В серии статей об именах Бога в Правленом Пятикнижии Б.А. Успенский довольно подробно проанализировал встречающиеся в нём еврейские формы Эгъе ашеръ / эшеръ Эгъе (передача древнееврейского 'ehye 'ašer ehye 'Аз есмь Сущий') и Эль Шаддаи (древнееврейское ēl šadday 'Бог Всемогущий'), записанные кириллицей, но с использованием буквы 'Э оборотное' (Успенский 2012; Успенский 2013; Успенский 2014), и мне уже приходилось вносить в гипотезу Б.А. Успенского о происхождении этой буквы некоторые уточнения (Грищенко 2019). Непосредственным источником этих написаний Б.А. Успенский считал именно Масоретский текст, хотя в ряде случаев обнаруживались употребления, близкие арамейским таргумам. Более того, Б.А. Успенский обращал внимание на то, что практически без изменений, неотличимо от исходного еврейского текста, nomina sacra писались и в иудеоперсидских переводах Библии. Однако то же самое характерно и для тюркских, и для староидишских таргумов. Так, например, в старшем из известных списков тюркского таргума Евр.1.Библ., No 143 божественный эпитет Шаддай остаётся без перевода, ср. Числ 24:4 mah&acaron;zeh šadday 'видение Всемогущего' в Масоретском тексте и körümi šadday-my (транслитерация без огласовок: kwrwmy šdy nyg) 'видение Шаддая' в этой рукописи (л. ioi), однако в более поздней караимской версии тюркского таргума, дошедшей в рукописи 1720 г. на тракайском диалекте, божественный эпитет уже переведён: körümün küclü Tenrinin 'видение сильного Бога' (Németh 2021: 748). В той же рукописи 1720 г. древнееврейская фраза 'ehye ?šer 'ehye (Исх 3:14) остаётся без перевода на иудео-тюркский (там же: 282). Таким образом, наличие в славянском тексте древнееврейских вкраплений типа Эгъе ашеръ Эгъе или Эль Шаддаи, а также собственных имён, близких к транслитерации с древнееврейского, а не греческого, само по себе не говорит, что эти заимствования были сделаны непосредственно из Масоретского текста, а не из какого-либо его таргума. Особенно это касается собственных имён - из-за такого их свойства, которое открыл В.Н. Топоров:
...в принципе собственные] и[мена] не нуждаются в переводе на данный язык [...] Это особенность с[обственных] и[мен] [...] делает [их] наиболее существенным интерлингвистическим слоем языка, который - в известной мере - может быть сопоставлен с музыкой или изобразительным искусством. Следовательно, собственные] и[мена] в принципе могут быть поняты как некий, хотя и очень узкий, но зато единый канал коммуникации в человеческом обществе, причем как в пространстве, так и во времени (Топоров 1962: 5).
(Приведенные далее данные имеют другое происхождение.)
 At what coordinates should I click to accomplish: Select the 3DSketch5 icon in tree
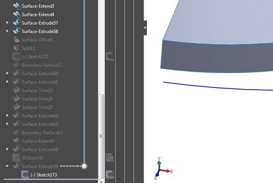[x=16, y=158]
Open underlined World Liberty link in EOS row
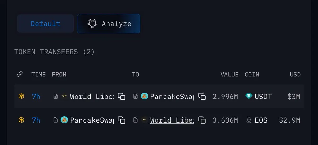This screenshot has height=145, width=318. coord(172,120)

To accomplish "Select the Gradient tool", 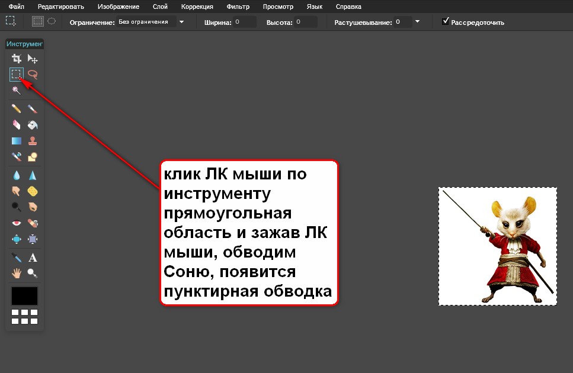I will coord(17,141).
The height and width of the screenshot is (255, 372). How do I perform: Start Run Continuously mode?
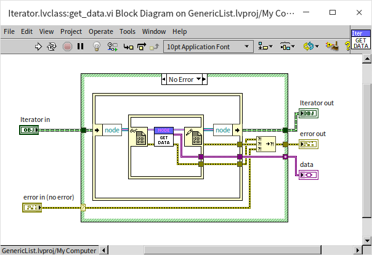pos(52,46)
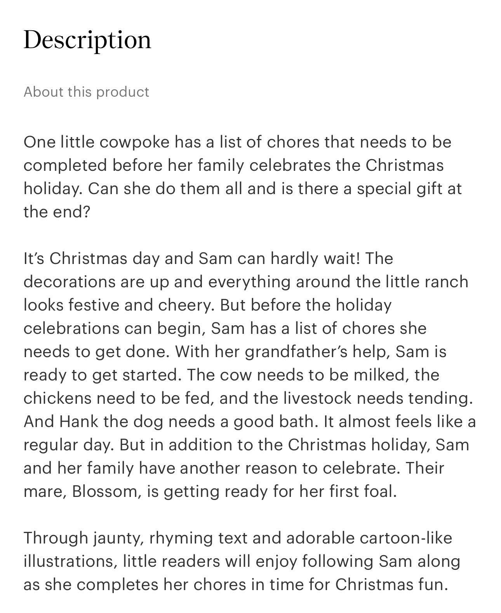Click the word "chickens"
The width and height of the screenshot is (501, 613).
coord(57,398)
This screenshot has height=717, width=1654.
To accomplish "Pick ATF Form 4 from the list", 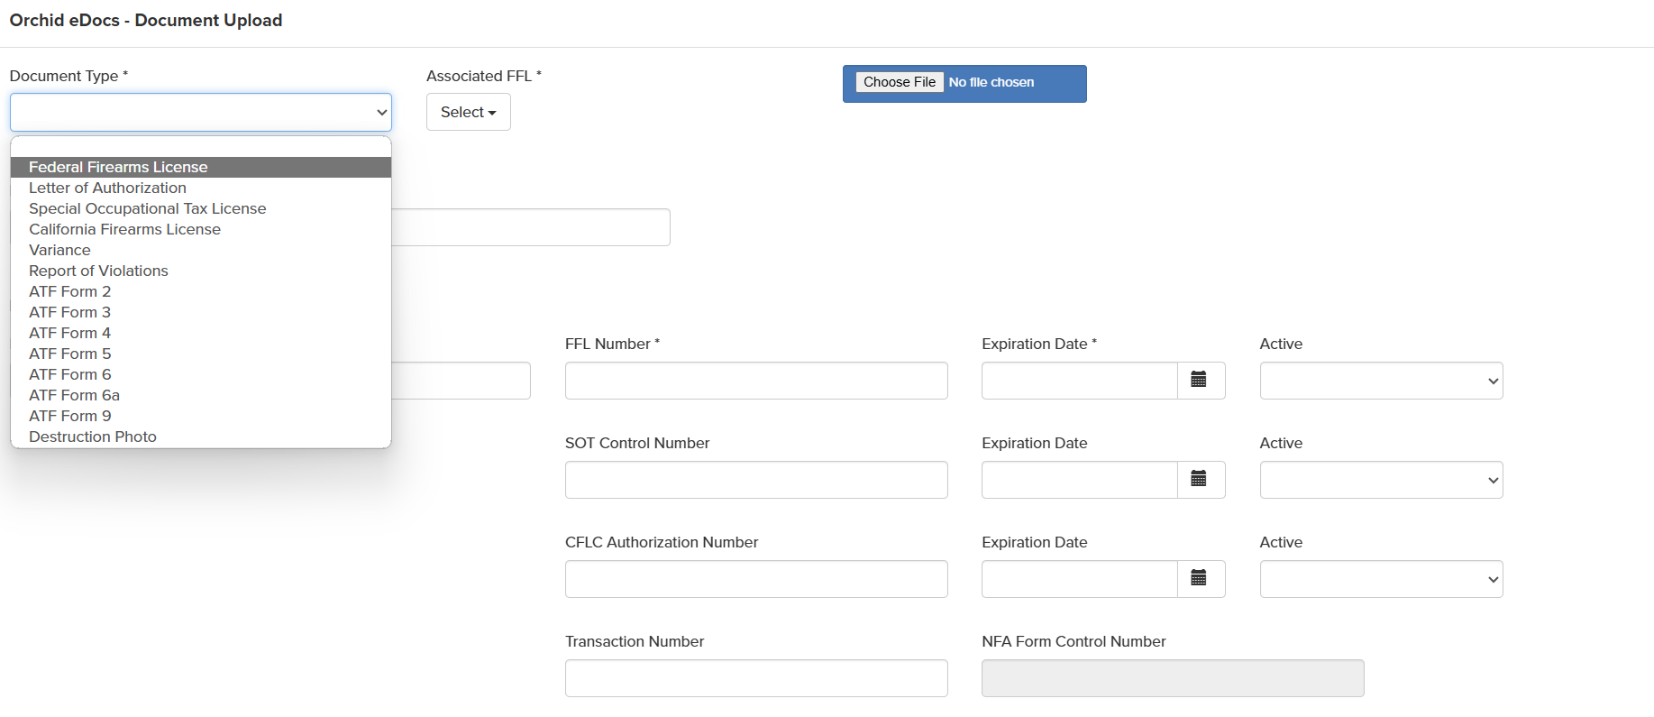I will click(69, 333).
Именно это свойство, как ни парадоксально, затрудняет использование собственных имён в качестве надёжного свидетельства о связи текстов, написанных на разных языках. Поэтому показатели связей такого рода текстов - в нашем случае библейских переводов - необходимо подвергнуть типологизации, выделив среди них наиболее сильные и наиболее слабые лингвотекстологические маркеры.
На примере Правленого Пятикнижия ограничимся выборочными примерами - отдельными словами из глосс и эмендаций, расположенными в определённом порядке в таблице i, где чем выше находится маркер, тем сильнее его доказательная сила.
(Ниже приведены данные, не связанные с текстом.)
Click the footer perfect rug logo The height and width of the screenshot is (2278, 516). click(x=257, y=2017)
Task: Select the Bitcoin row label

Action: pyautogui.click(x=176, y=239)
Гебраизмы, то есть лексические заимствования из древнееврейского или неосвоенные вкрапления из Масоретского текста (МТ), относятся к наиболее слабому, пятому, уровню лингвотестологических маркеров. Если с формальной точки зрения такого рода слова являются наиболее надёжными показателями непосредственных контактов славян и евреев (см. перечень таких показателей в: Грищенко 2018б: 42-48), то текстологически их значимость не очень велика: они действительно свидетельствуют о том, что текст-источник принадлежал иудейской традиции, в которой совершенно естественно выглядят имена собственные и отдельные слова МТ, однако такие формы вовсе не исключают возможности того, что текстом-источником был не сам МТ, а его переводы, сделанные в рамках той же иудейской традиции, то есть таргумы. Самым надёжным лингвотекстологическим маркером - первого уровня - оказывается наличие в тексте анализируемого перевода (в нашем случае славянского) таких слов, которые не просто являются иноязычными заимствованиями, причём не из древнееврейского языка МТ, но и квалифицируются как гапаксы, не освоенные языком книжной традиции, на который сделан соответствующий перевод. В Правленом Пятикнижии таким маркером оказалось слово стурлабь (в формах вин. мн. стурлаби и род. мн. стурлабии) - заимствованное из Тюркского таргума арабское название астролябии, прошедшее ряд формальных преобразований на тюркской почве: принципиально важно, что этим словом Тюркский таргум передавал др.-евр. tarâpm ровно в тех же местах текста, где появлялась глосса стурлабь в Правленом Пятикнижии, тогда как в последующей славяно-русской традиции это слово было использовано лишь в Хронографе Русском, причём как цитата из Правленого Пятикнижия, и более нигде называть идолов этим словом восточнославянские книжники не решались (Грищенко 2018а: 97-108).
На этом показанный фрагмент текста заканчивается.